Meteorological history
- Formed: August 26, 1962
- Dissipated: August 30, 1962

Category 1 hurricane
- 1-minute sustained (SSHWS/NWS)
- Highest winds: 85 mph (140 km/h)
- Lowest pressure: 984 mbar (hPa); 29.06 inHg

Overall effects
- Fatalities: 1 indirect
- Damage: $1 million (1962 USD)
- Areas affected: Puerto Rico, East Coast of the United States
- IBTrACS
- Part of the 1962 Atlantic hurricane season

= Hurricane Alma (1962) =

Category 1 Atlantic hurricane in 1962

Hurricane Alma impacted much of the East Coast of the United States in late August 1962. The second tropical storm of the season, Alma formed from a tropical wave located offshore South Florida on August 26. Initially a tropical depression, it subsequently moved inland over South Florida. Impact in the state was minor, generally limited to light rainfall and rough seas. Early on August 27, the depression reemerged into the Atlantic Ocean and strengthened into Tropical Storm Alma later that day. Thereafter, it moved northeastward and remained offshore the East Coast of the United States. Alma strengthened into a hurricane on August 28, while located offshore the Outer Banks of North Carolina. In the eastern portion of the state, strong winds downed electrical poles, which caused power outages. Storm tides caused erosion in some areas. Damage in North Carolina reached $35,000 (1962 USD).

The storm continued to intensify and peaked as an 85 mph Category 1 hurricane on the Saffir–Simpson hurricane wind scale on August 28. The storm's outer bands brought rainfall, rough seas, and strong winds, especially in Massachusetts. However, the precipitation was mostly beneficial, as New England was suffering from drought conditions. In Massachusetts, strong winds caused power and telephone outages, and felled numerous trees. Rough seas offshore Massachusetts destroyed over 100 boats. Losses in New England were less than $1 million. Alma curved eastward and weakened to a tropical storm in the northwestern Atlantic on August 30. Several hours later, the storm transitioned into an extratropical cyclone while situated south of Nova Scotia.

==Meteorological history==

A weak circulation, associated with a tropical wave, was first observed by Television Infrared Observation Satellite (TIROS) in the eastern Atlantic Ocean on August 14. The system tracked westward and was observed by a research flight on August 18. Four days later, the system entered the Caribbean Sea and continued to remain disorganized. The wave moved across eastern Cuba on August 24, before emerging into the Straits of Florida on the following day. The system finally began to organize, and at 1200 UTC on August 26, a tropical depression developed offshore southeastern Florida coast. Shortly thereafter, the depression made landfall near Boca Raton, Florida with winds of 30 mph. It traveled barely inland and emerged into the Atlantic Ocean near Fort Pierce early on August 27. The depression moved northeastward and strengthened due to its location beneath an anticyclone. Later on August 27, the depression was upgraded to Tropical Storm Alma while situated about 150 mi east of the Florida-Georgia border.

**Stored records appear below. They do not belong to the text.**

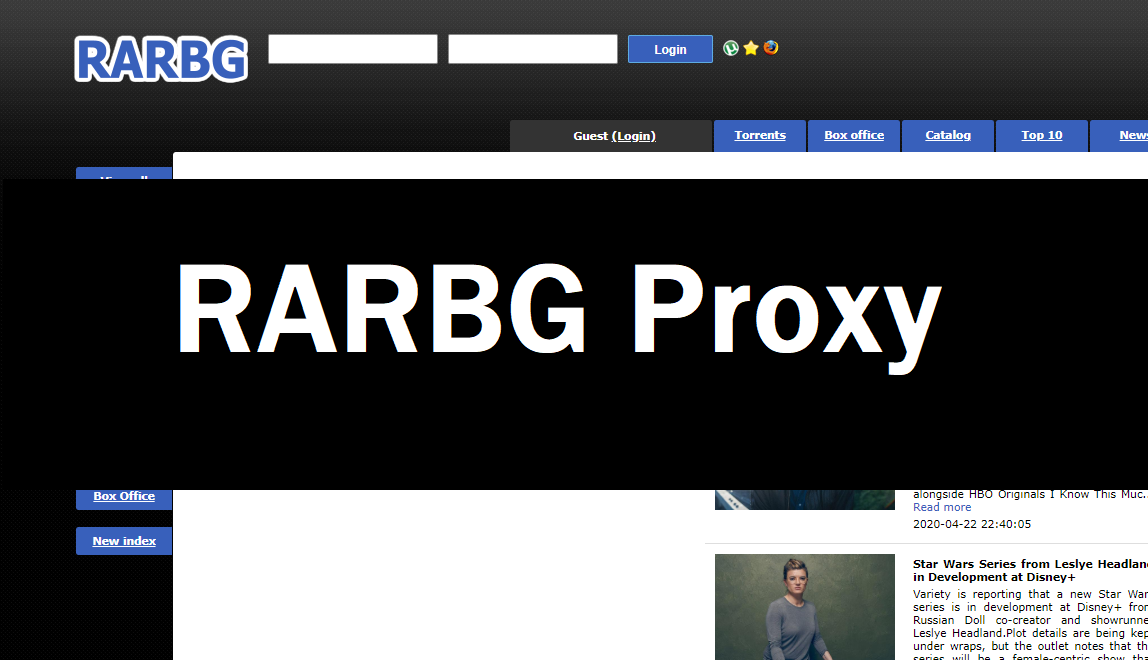Click the Star Wars article thumbnail
The image size is (1148, 660).
(x=804, y=607)
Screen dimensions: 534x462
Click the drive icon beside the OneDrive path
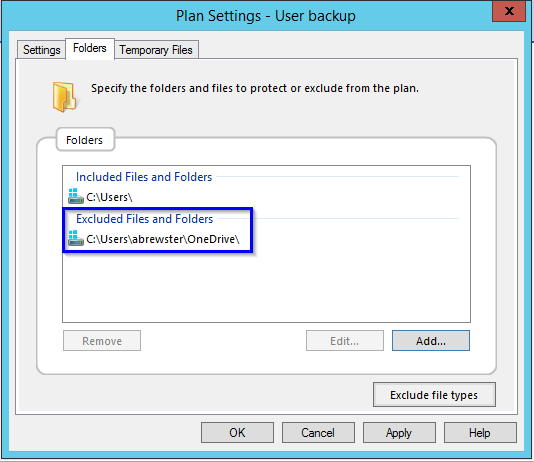coord(76,238)
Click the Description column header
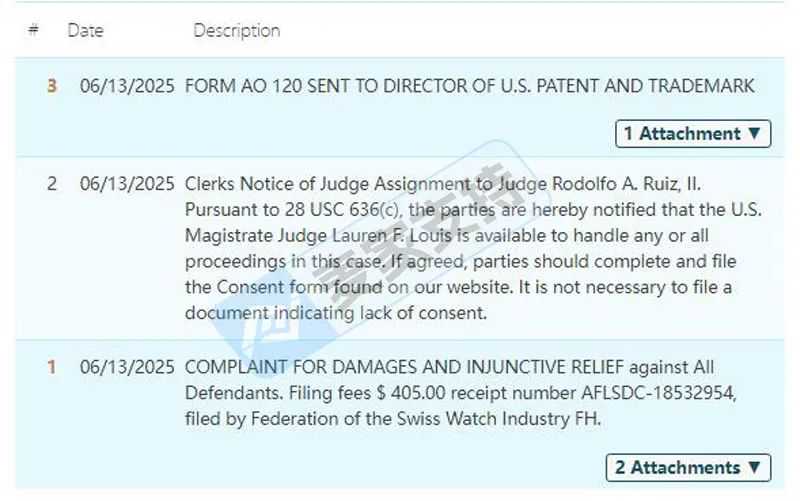 point(237,31)
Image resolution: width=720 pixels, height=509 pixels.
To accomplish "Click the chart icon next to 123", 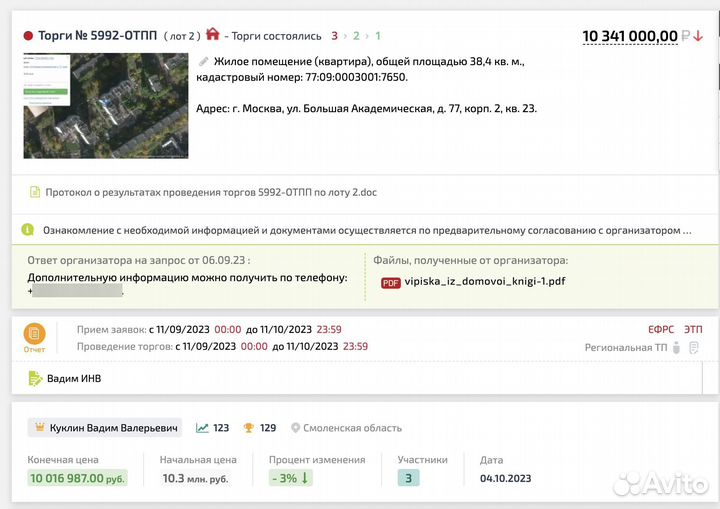I will pyautogui.click(x=202, y=428).
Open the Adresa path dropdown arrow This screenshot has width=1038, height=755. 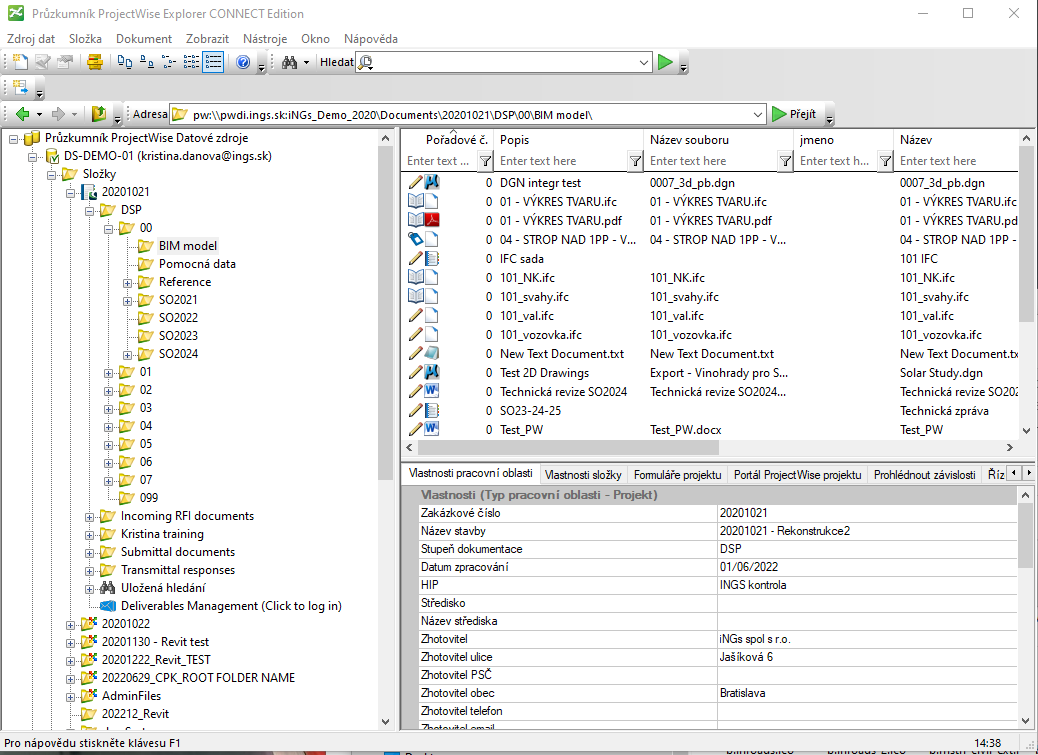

Alma steadily intensified as it paralleled the coastline of The Carolinas, becoming a hurricane on August 28 a few miles off the coast of Cape Hatteras, North Carolina. Around that time, Alma attained its minimum barometric pressure of 984 mbar. At 1800 UTC on August 28, Alma attained its maximum sustained wind speed of 85 mph. A high pressure system over Atlantic Canada caused Alma to turn east-southeastward, while weakening to a tropical storm on August 30. Later that day, the storm transitioned into an extratropical cyclone while situated about 180 mi south-southeast of the southwestern tip of Nova Scotia. The high pressure system also caused the extratropical remnants to execute a cyclonic loop between August 31 and September 2. Later that day, the extratropical remnants of Alma curved northeastward, before dissipating south of Newfoundland.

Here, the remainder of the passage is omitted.